Maintaining adequate partial pressure of hydrogen is a critical element of hydrotreater operation, as it minimizes coke formation on the catalyst. An adequate feed gas to oil ratio is also essential as the gas plays a critical role in heat removal from the reactor. For these reasons, hydrotreating process licensors often require a minimum gas to oil ratio during operation to prevent premature catalyst deactivation and reactor overheating. While a common rule of thumb is that the minimum gas to oil ratio should be at least 4 times the hydrogen consumption per barrel of feed, it is critical to recognize that this ratio is inherently unit-specific, and the licensor or designer’s operating recommendations should be strictly followed.
Other potential complications of operating at low hydrogen to hydrocarbon ratios include reactor fouling due to incomplete saturation of diolefins, accelerated catalyst deactivation due to higher temperature operation, and unsatisfactory product quality.
The chapter on Hydrotreating by A. Gruia in the Handbook of Petroleum Processing (D.S.J. Jones, P.R. Pujadó, eds., Springer, 2008) has useful information pertaining to this question.
Olivier Le-Coz (Axens)
As a general guideline, in viewpoint of catalytic performances and cycle length it always recommended to operate naphtha HDS reactors at maximum recycle gas rate. Because those reactors operate in gas phase Hydrogen partial pressure is significantly affected when the recycle gas rate varies. Maximized recycle has rate and thus Hydrogen partial pressure, allows minimizing catalyst temperature and maximizing cycle length. In the case selectivity towards HDS versus olefins saturation is targeted, maximizing recycle gas rate to maximize hydrogen partial pressure and minimize catalyst temperature is crucial.
Brad Palmer (ConocoPhillips)
COP sets the lower limit on gas/oil ratio at 300 scf/b (with a minimum of 70% hydrogen in the treat gas). Remember that the hydrogen is diluted by vaporized hydrocarbon, especially in a naphtha unit. Hydrogen partial pressures are actually very low. We also set a minimum of 3:1 treat gas hydrogen to chemical hydrogen consumption, i.e., the treat gas hydrogen rate per barrel must be at least 3 times the per-barrel hydrogen consumption. Both of these criteria are supposed to be met. In practice, some units do not meet the minimum rates.

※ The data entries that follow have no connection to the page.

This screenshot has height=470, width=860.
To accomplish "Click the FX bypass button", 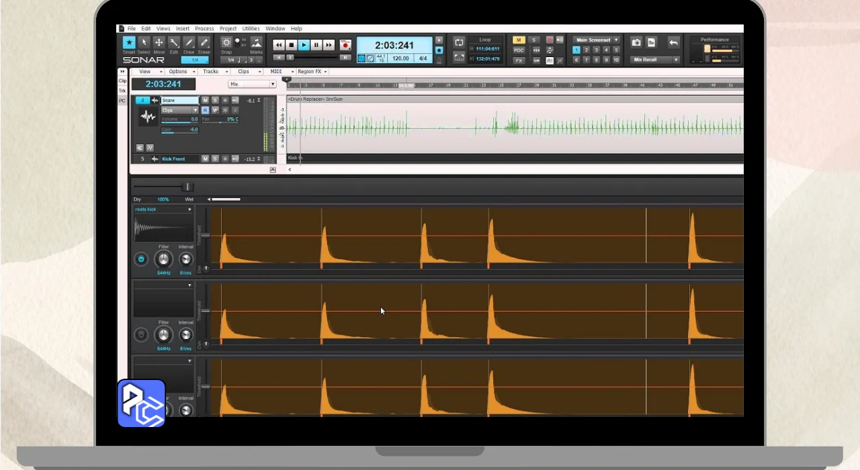I will point(518,60).
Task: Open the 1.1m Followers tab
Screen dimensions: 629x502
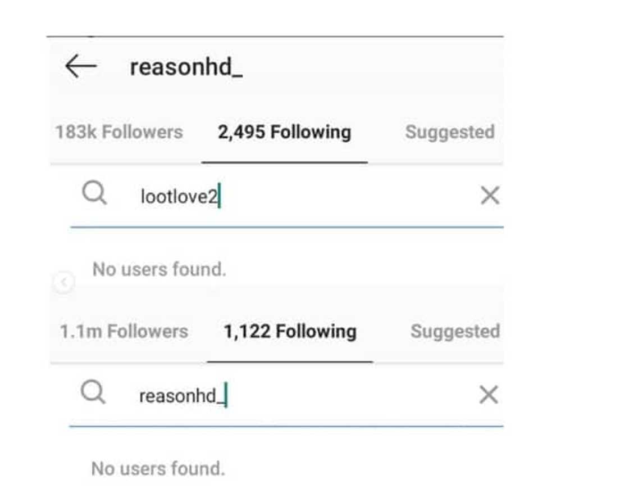Action: click(x=125, y=331)
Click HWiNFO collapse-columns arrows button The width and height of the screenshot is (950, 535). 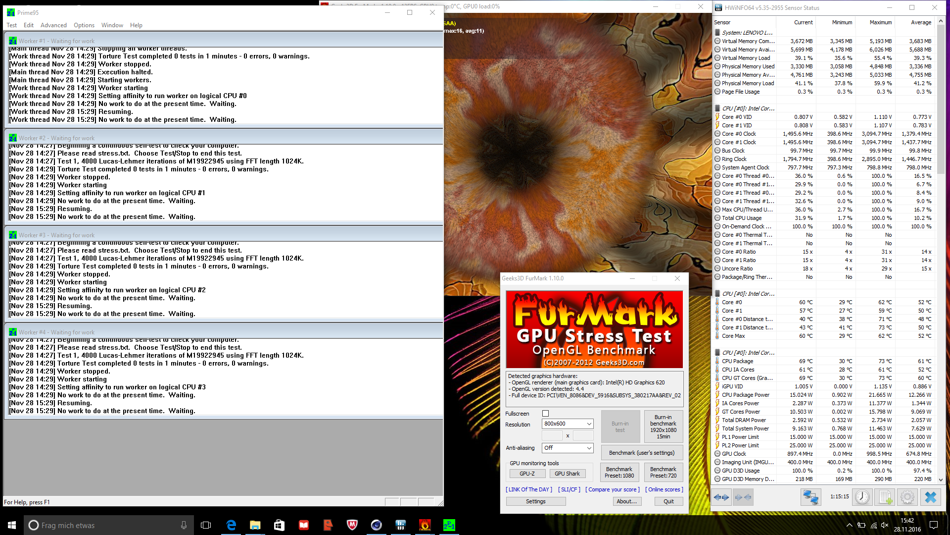(x=743, y=497)
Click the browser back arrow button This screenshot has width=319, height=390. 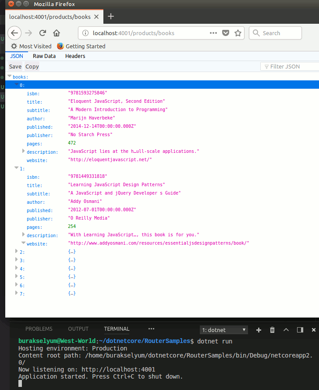[14, 33]
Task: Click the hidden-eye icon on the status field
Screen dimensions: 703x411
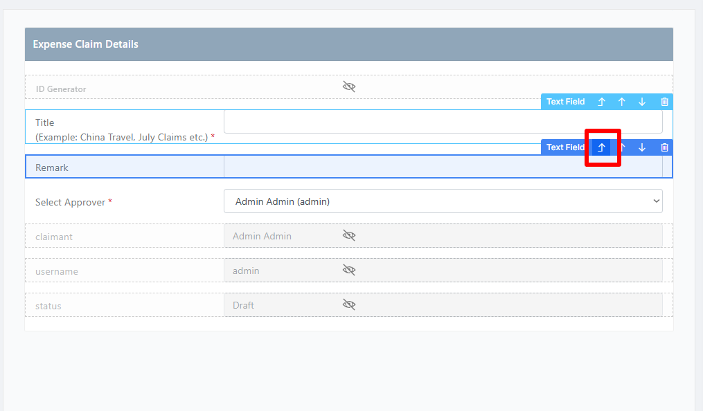Action: coord(349,305)

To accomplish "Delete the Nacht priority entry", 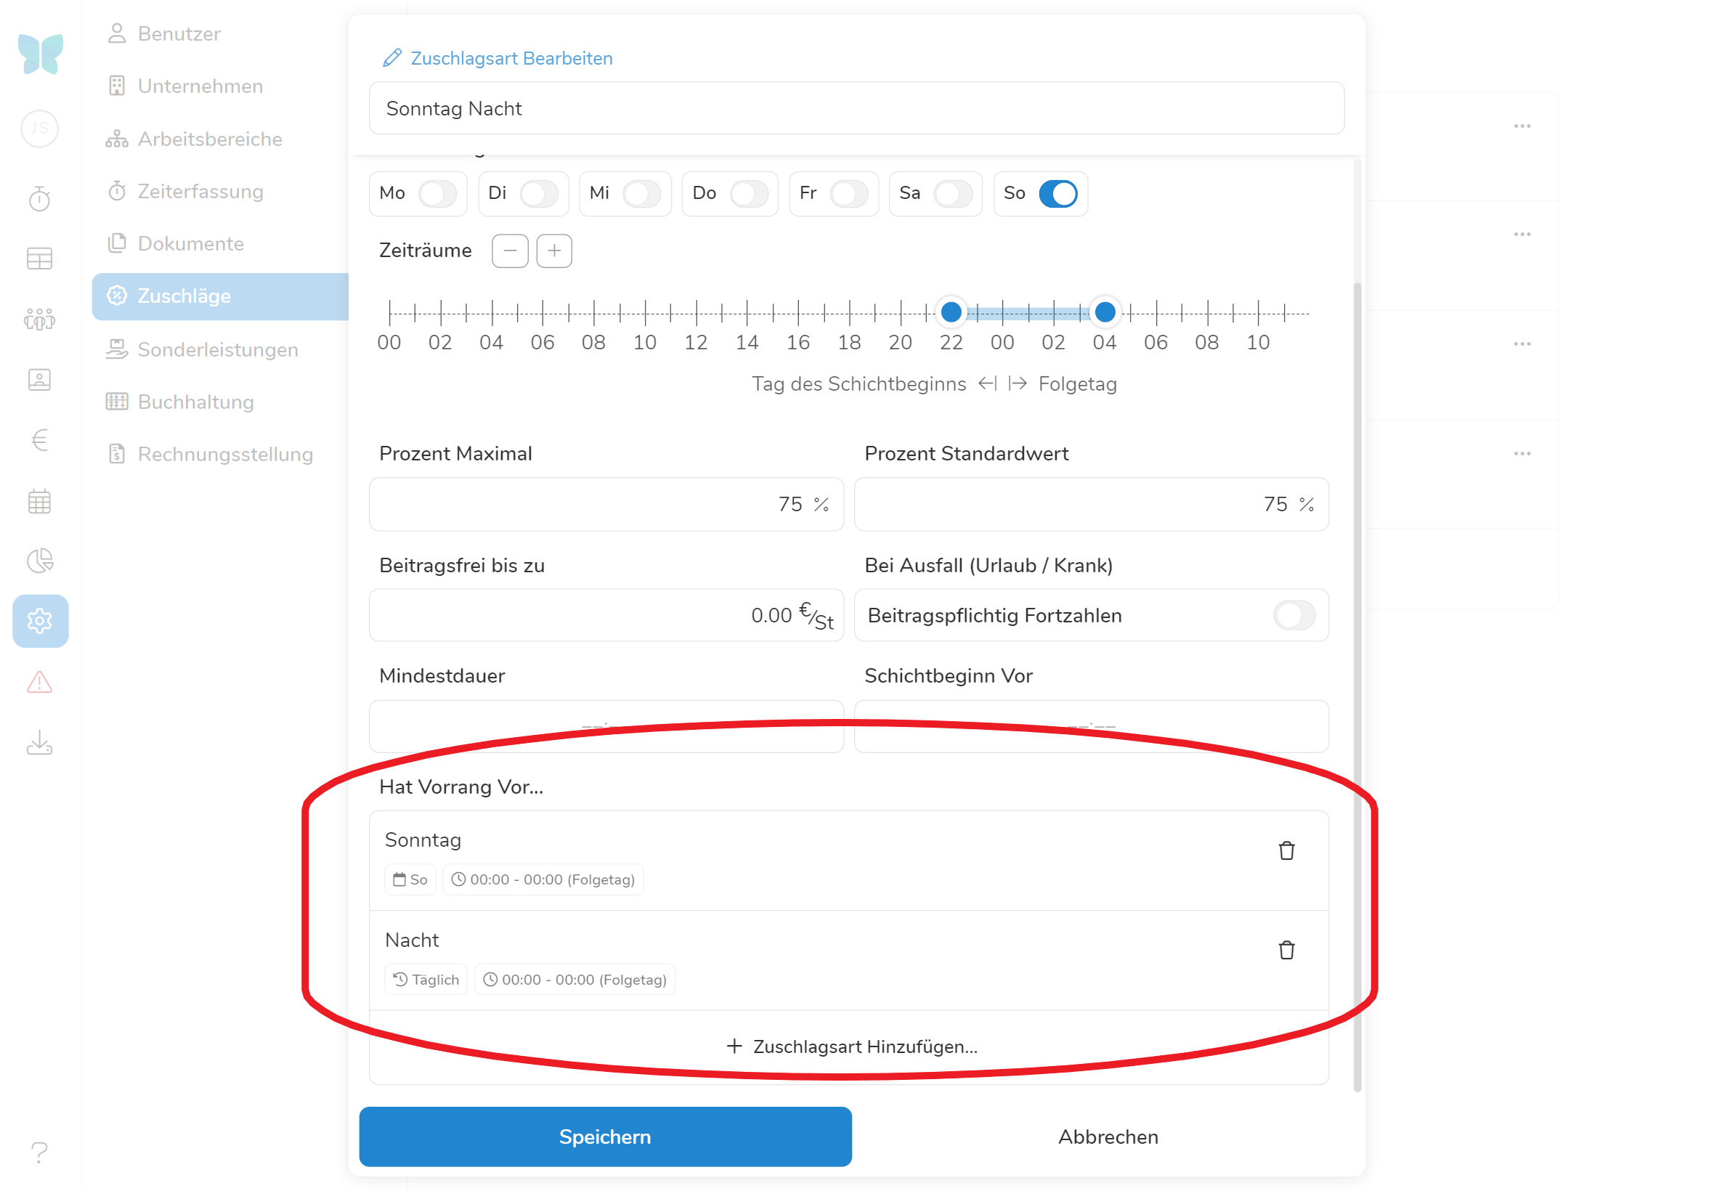I will point(1285,949).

Once the minimum is met, there are many other factors that are more critical than the hydrogen/oil ratio. These factors include the operating pressure, LHSV, feed composition, feed contaminants and percent cracked stock.

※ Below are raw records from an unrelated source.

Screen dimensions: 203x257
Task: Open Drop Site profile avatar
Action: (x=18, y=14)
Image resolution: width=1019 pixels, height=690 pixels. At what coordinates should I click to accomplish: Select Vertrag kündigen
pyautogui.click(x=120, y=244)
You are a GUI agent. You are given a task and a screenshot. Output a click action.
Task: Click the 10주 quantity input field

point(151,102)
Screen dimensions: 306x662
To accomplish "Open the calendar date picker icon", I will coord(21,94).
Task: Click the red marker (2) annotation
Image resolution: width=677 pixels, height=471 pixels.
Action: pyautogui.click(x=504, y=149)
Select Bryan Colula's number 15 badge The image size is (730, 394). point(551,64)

With respect to hydrogen gas/oil ratios, we can offer direct comparisons where two units feed essentially the same feedstock and operate at primarily the same conditions, except for the gas/oil ratio. The best comparison basis is barrels of oil processed per lb catalyst because in this case the units do not have exactly the same catalyst volumes.
•Case 1: Straight-run naphtha feed at about 360 psig. One unit has more catalyst in it, but the cycle lengths are the same at 18 months. One unit has 140 scf/bbl hydrogen and the other has 270 scf/bbl. The oil amounts processed in 18 months in these units are 195 and 241 Bbls/Lb catalyst, respectively. The unit with the higher gas rate processes about 24% more oil per pound with a gas/oil ratio about 93% higher.
•Case 2: Straight-run naphtha feed at about 450 psig. Again, the amounts of catalyst in the units differ, with the cycle lengths the same at 48 months. Gas/oil ratios are 570 scf/bbl and 710 scf/bbl. The barrels per pound catalyst processed are 571 and 740, respectively. The unit with the 25% higher gas rate can process about 25-30% more oil.